→ **TASK A**:
Answer these questions using the blog post below:
(i) As many as how many airplanes were the plotters charged with planning to blow up?
(ii) What is the full name of the homemade detonator known as HMTD?
(iii) What did the plotters hope to put in their hand luggage to fool airport security officers?
→ **TASK B**: From the blog post's section on the making of the bombs, list every manufactured object it names, leaving out the bomb mixture, the detonator and the ingredients.
→ **TASK C**: Please copy out the blog post below, starting at "And it revealed" and ending at "court was told.".

→ **EXTRACTED TEXT**:
-- Opening Marker --
Friday, April 4, 2008

Shrewd as serpents

The Daily Mail has a lengthy piece today on the beginning of the trial for the gang of British Muslims charged with plotting to blow up as many as 7 airplanes over the Atlantic Ocean. The details are horrifying, both in terms of the sheer carnage that would have occured had the terrorists been successful and also due to the ingenuity of the would-be terrorists.

On the making of the bombs:

Plastic Oasis and Lucozade bottles were to be used by the plotters to make their liquid bombs.

A hypodermic syringe would be inserted into the base to draw out the drink and the bomb mixture would be injected in its place.

A homemade detonator called hexamethylene triperoxide and also known as HMTD would be made from a mixture of household and commercial ingredients and disguised in AA batteries.

Bulbs and wires would connect the bomb mixture with disposable cameras to trigger a charge to set it off.


On getting through security:

A bomb plot "blueprint" scrawled in a diary was seized by police from one of the alleged masterminds, the jury heard.

It set out in chilling detail how mid-air carnage was to be achieved using everyday objects.

And it revealed that the fanatics hoped to hoodwink airport security officers by putting pornographic magazines and condoms in their hand luggage to indicate that they could not be Muslim zealots, the court was told.
-- Closing Marker --
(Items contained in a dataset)
-- Opening Marker --
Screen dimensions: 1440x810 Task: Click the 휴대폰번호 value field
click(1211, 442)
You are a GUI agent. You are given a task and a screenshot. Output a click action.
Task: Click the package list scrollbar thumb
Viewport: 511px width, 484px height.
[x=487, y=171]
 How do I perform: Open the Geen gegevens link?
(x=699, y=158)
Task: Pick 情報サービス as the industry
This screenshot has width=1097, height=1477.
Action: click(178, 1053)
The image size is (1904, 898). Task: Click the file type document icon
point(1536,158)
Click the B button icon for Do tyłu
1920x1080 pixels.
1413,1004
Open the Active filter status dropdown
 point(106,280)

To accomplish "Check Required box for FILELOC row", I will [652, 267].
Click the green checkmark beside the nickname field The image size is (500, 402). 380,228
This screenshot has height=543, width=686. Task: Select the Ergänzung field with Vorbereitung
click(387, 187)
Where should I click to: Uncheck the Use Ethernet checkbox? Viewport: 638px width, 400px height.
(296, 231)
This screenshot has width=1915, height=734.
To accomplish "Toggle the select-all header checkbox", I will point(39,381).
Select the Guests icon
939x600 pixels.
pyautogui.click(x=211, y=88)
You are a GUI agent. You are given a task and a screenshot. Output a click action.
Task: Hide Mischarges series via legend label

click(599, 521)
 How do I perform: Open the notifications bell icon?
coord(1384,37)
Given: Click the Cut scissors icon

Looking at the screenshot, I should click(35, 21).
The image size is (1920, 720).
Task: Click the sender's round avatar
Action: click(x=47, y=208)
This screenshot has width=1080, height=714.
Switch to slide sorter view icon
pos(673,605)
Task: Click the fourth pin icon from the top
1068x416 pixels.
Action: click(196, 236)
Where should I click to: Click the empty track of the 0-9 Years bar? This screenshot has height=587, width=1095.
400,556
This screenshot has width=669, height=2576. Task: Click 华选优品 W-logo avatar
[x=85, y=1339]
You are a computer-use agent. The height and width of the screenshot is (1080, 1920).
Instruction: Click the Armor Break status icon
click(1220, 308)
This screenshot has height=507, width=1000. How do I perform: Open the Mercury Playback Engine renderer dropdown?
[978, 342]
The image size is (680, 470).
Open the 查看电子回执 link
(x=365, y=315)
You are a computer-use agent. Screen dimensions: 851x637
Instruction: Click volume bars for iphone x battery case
-- Closing Marker --
→ **WRITTEN ANSWER A**:
(i) As many as 7
(ii) Hexamethylene triperoxide
(iii) Pornographic magazines and condoms

→ **WRITTEN ANSWER B**:
- Plastic Oasis bottles
- Plastic Lucozade bottles
- A hypodermic syringe
- AA batteries
- Bulbs
- Wires
- Disposable cameras

→ **WRITTEN ANSWER C**:
And it revealed that the fanatics hoped to hoodwink airport security officers by putting pornographic magazines and condoms in their hand luggage to indicate that they could not be Muslim zealots, the court was told.